Окончание тирады относилось к Адаму Зуенку, который не промолвил ни слова. Но Белоусу, вероятно, показалось: Зуенок сейчас что-то скажет. И он упредил, так сказать. Но Зуенок, по-видимому, и не собирался говорить.

Воронков не вступал в солдатский треп, выскребал стенки котелка, стараясь не жадничать. С удовлетворением отметил: в общем это удается — не жадничать, рубать нормально, как все. В люди выходим!

Санинструкторша и Воронков сидели рядом, и локти их иногда соприкасались. Лядова отстранялась, как отшатывалась. Чокнутая. Но будешь чокнутой, мужики довели, капитан Колотилин добавил. Ела она аккуратненько, мелкими порциями, отставив мизинчик. Этот мизинчик был не столько трогателен, сколько смешон во фронтовой землянке, в сотне-другой метрах от переднего края обороны, среди обстрелянных-перестрелянных, все повидавших солдат пехоты. Возможно, никто, кроме лейтенанта Воронкова, и не засек этого отставленного пальчика. Но смеяться он, естественно, не станет. Зачем же обижать человека зазря?

Притухший было солдатский разговор вновь заискрил. Закоперщиком был, само собой разумеется, Дмитро Белоус. Выдув две кружки чаю, он похлопал себя по животу и произнес дежурную в армии остроту:

— Чай — не водка, много не выпьешь! Га, Петро?

— Га! Но удивляюсь я тебе, Дмитро: говорун ты отменный…

— Уважаю погутарить, не отпираюсь!

— И вообще ты хлопец несурьезный, тебе все хиханьки да хаханьки…

Белоус пожевал губами, откинул прядь со лба, строго, даже сурово сказал:

— А ты, Петро, в душу мою заглядывал? Бачив, шо там е? Може, там одни горючие слезы… Ить у меня вся родня в оккупации, живы ли… Братцы усе воюють, старшак уже отвоевался, под Ленинградом закопали. Кохана моя сгибла при бомбежке… А что не падаю духом, так то правильно: иначе взвоешь, як вовк на луну… Трэба не поддаваться!

— Дмитро разумно рассуждает, — сказал Гурьев. — У меня семья была в оккупации. Три месяца как освободили… Освобождать-то особо было некого. Мать пристрелил немец, корову не отдавала… отец партизанил, убит карателями… жену с дочкой отправили в Германию, на каторгу… Деда с бабкой моих освободили, они-то и дали знать… Нам надо держаться и мстить надо! В неметчину поспешать! Вот!

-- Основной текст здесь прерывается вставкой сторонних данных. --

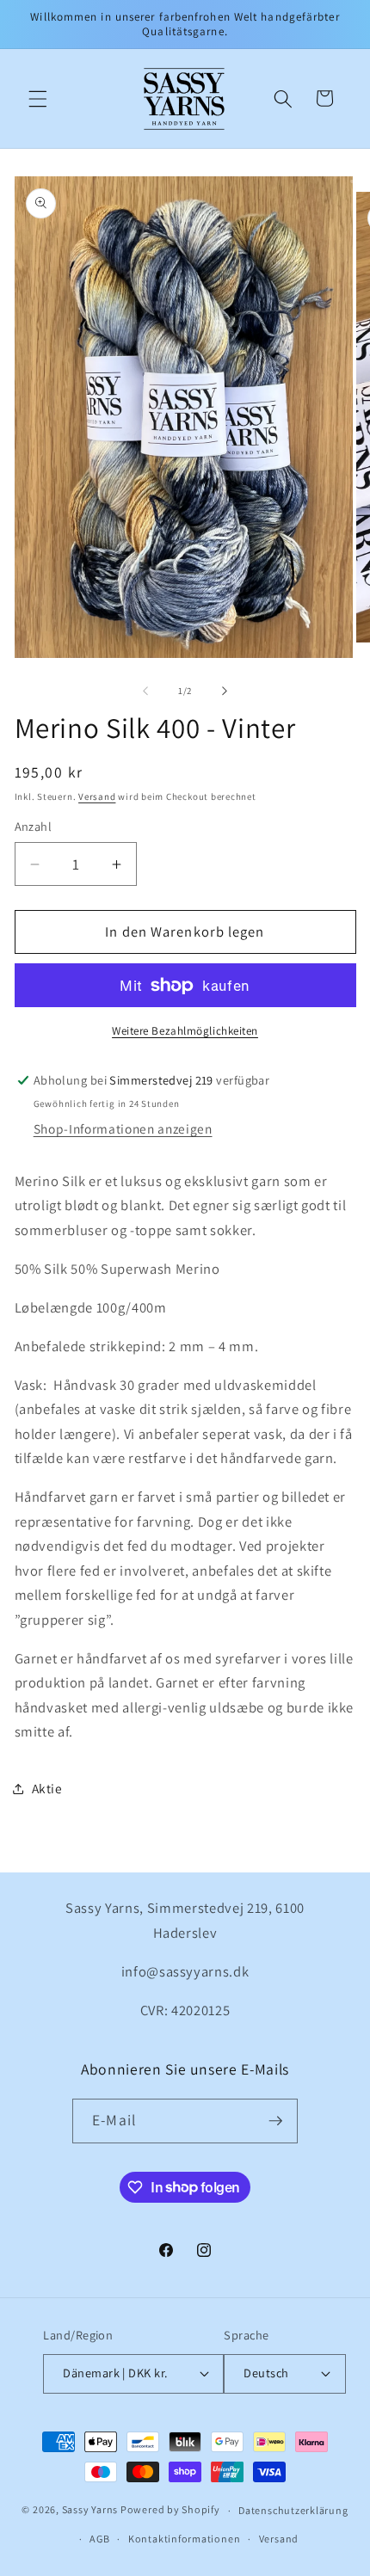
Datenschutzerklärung (293, 2510)
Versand (96, 796)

Петро Яремчук погладил свои вислые, запорожские усы и тоже высказался:

— Хлопцы правые: держаться надо… — и шире шаг на запад! Чтоб поскорей своротить башку бандиту Гитлеру! И спросить со всей его шайки за наши муки, за кровь. Чего мы ни насмотрелись на фронте… насмотрелись на фашистское лютованье! За все спросим! У меня, извиняюсь, никого в оккупации, родные и близкие на Алтае, в глубоком тылу. Только мы с батей вдвоем на фронте. Болит сердце об нем: как-то он, уж не убитый ли? Он на Северо-Кавказском воевал. Давно от него нету треугольничка… А ты, Дмитро, извини, ежели я что не так…

— Ладно тебе, — проворчал Белоус. — Свои люди — сочтемся. Га?

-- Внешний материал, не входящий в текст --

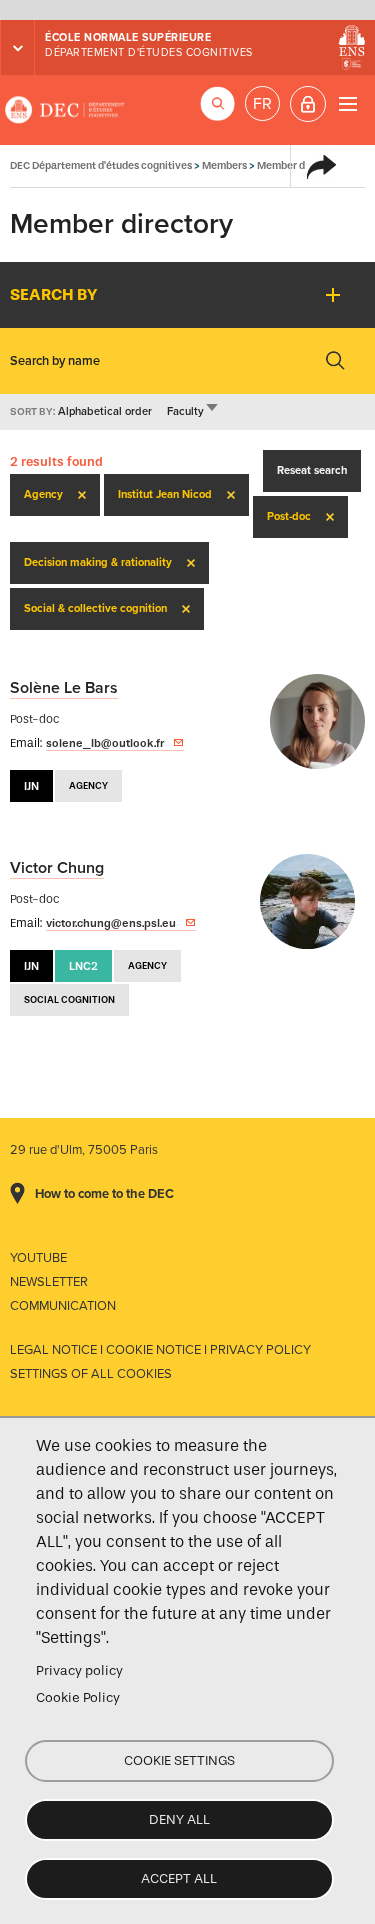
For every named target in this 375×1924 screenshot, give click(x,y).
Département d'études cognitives (149, 52)
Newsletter (49, 1282)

— Га, — ответил Яремчук и опять погладил ус.

И неожиданно заговорил Адам Зуенок — сутулясь еще сильней, цедя сквозь зубы, неохотно:

— Я здесь старшой. По годам. На десяток лет старше любого… Наступать бы! Верите ли, мерещится моя веска на Могилевщине… До нее — вот она, но когда ж дойдем? И что с моими? Ни слуху ни духу. Сны нехорошие вижу. Эх, наступать бы!

Голос моих бойцов, подумал Воронков, это голос всей армии. Мы долго отступали, теперь пришла пора гнать захватчиков с родной земли. Уже отогнали, но впереди сколь еще неотвоеванного, — вышвырнуть нужно фашистов за границу и бить там, за границей, бить, покуда не войдем в город Берлин. Поэтому и рвемся наступать. Хотя одному господу богу доподлинно известно, кто из нас не падет в первой же атаке.

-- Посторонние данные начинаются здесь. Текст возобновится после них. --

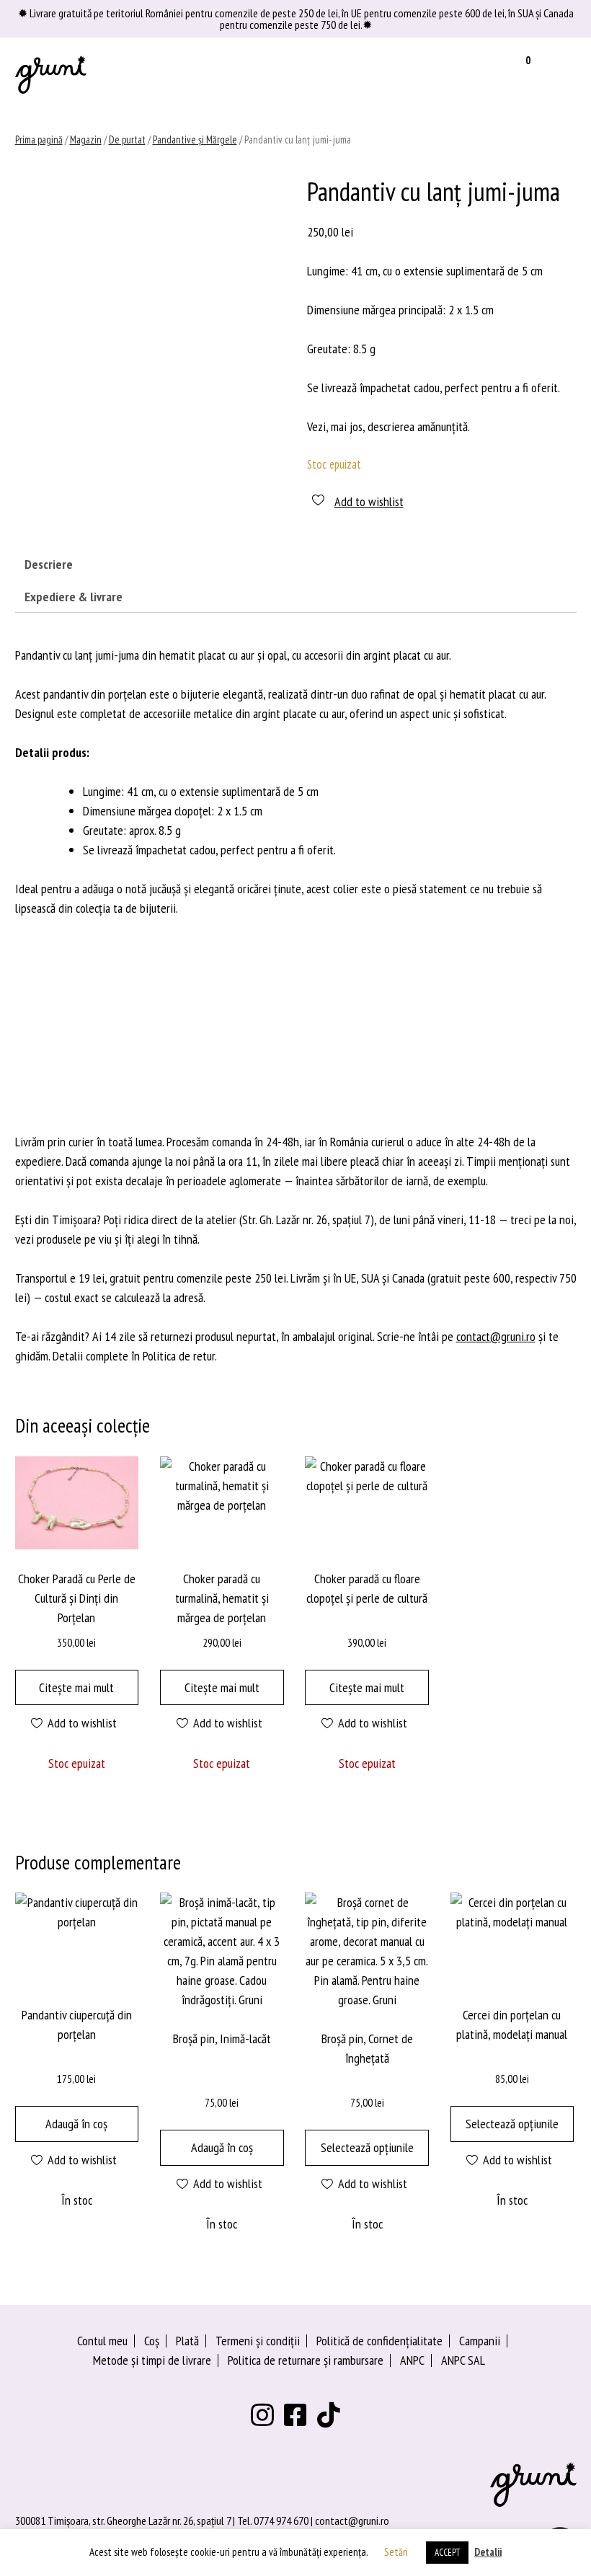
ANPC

Перестали стучать ложки о котелки, звякать кружки, булькать чай из трофейного термоса. Перестали говорить, и Воронкову остро не хватило этих басовитых и тенористых, хрипловатых и сипловатых голосов. Голосов его солдат, его фронтовой семьи — по сути ближе, чем они, у него сейчас никого нету. Сегодня эта семья пополнится, и голосов будет больше. И он, лейтенант Воронков, верует: это окажутся неплохие люди, а может, и отличные. Во всяком случае, война поможет им проявить лучшее в себе. Правда, война помогает проявиться в человеке и дурному — и такое бывает, у кого как. В его ротной семье — только хорошее!

— Благодарю, товарищ лейтенант, — сказала санинструкторша.

— А? Что? — Воронков очнулся. — Что?

— Благодарю за угощение… За трапезу!

— А-а… Чем богаты, тем и рады. Разносолов не держим, но пшенка либо перловка завсегда к вашим услугам, сержант Семиженов расстарается.

— Ну а я к вашим услугам, товарищ лейтенант! Перевязку сделаем, готовьте ногу…

12

Обширная кочковатая поляна был окольцована березником, густым и высоким, но тонкоствольным. Белая кора от нехотя поднимающегося над дальним синим лесом солнца была розоватая, как в сукровице. Сукровица — что, гораздо серьезней, когда кровь…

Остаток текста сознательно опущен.